[INPUT RECORDS Boundary: Start]

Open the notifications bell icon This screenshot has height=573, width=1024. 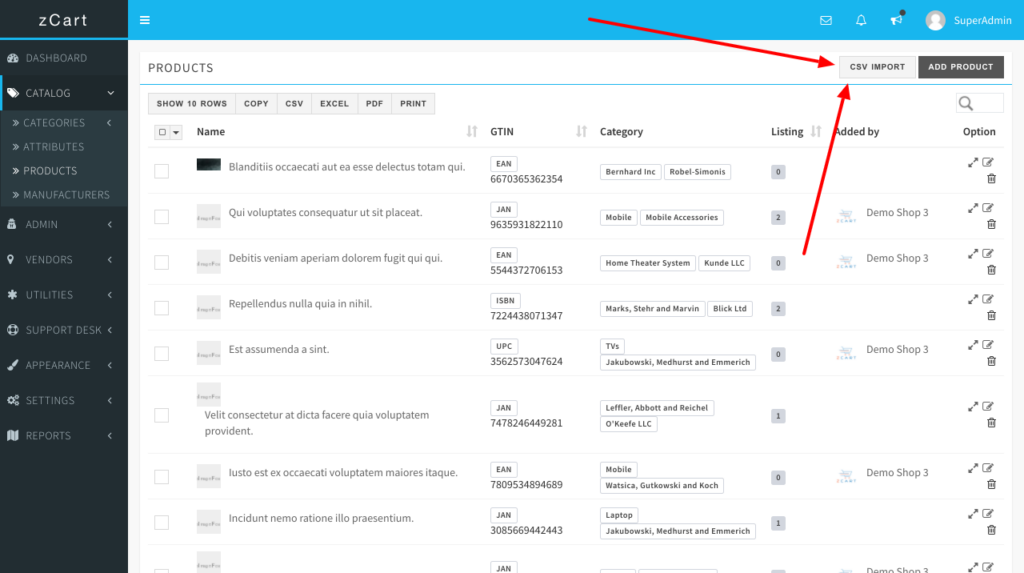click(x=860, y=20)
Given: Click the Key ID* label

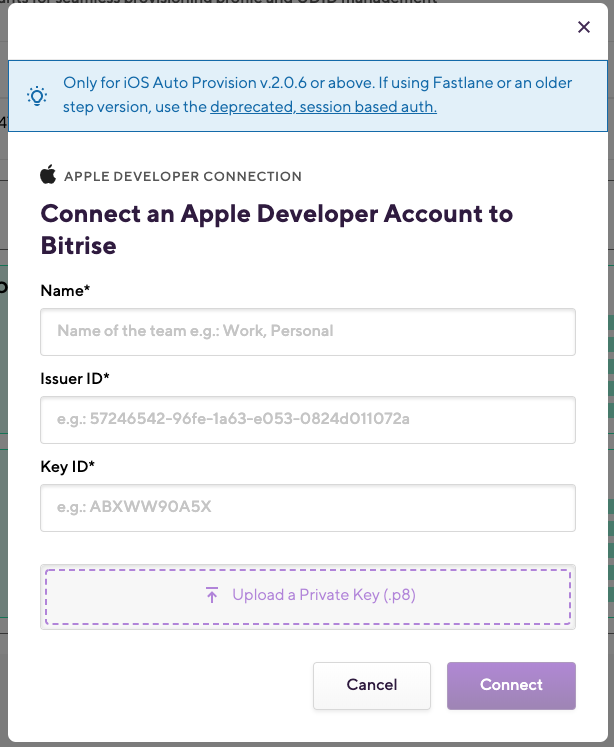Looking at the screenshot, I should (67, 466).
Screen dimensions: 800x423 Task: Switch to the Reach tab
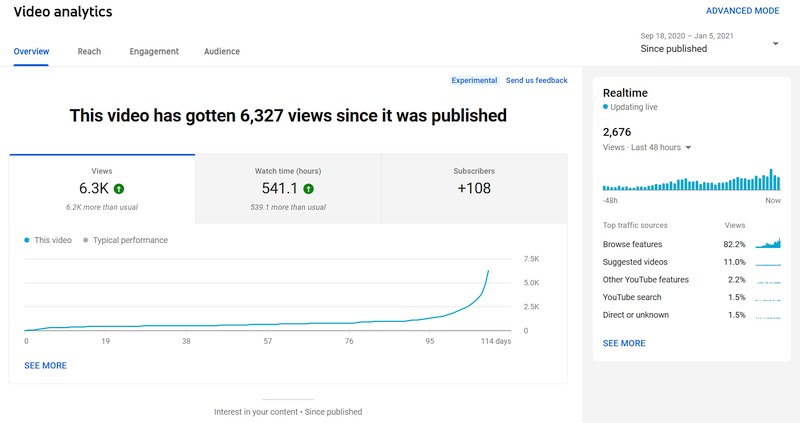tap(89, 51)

[INPUT RECORDS Boundary: End]

** EXERCISE INSTRUCTIONS **
The exact lines from the one containing "Given: Click the Key ID* label" through the end of the data are to be copied, with both ends kept and pictures left out.

** RESPONSE TO THIS EXERCISE **
Given: Click the Key ID* label

Looking at the screenshot, I should (67, 466).
Screen dimensions: 800x423 Task: Switch to the Reach tab
tap(89, 51)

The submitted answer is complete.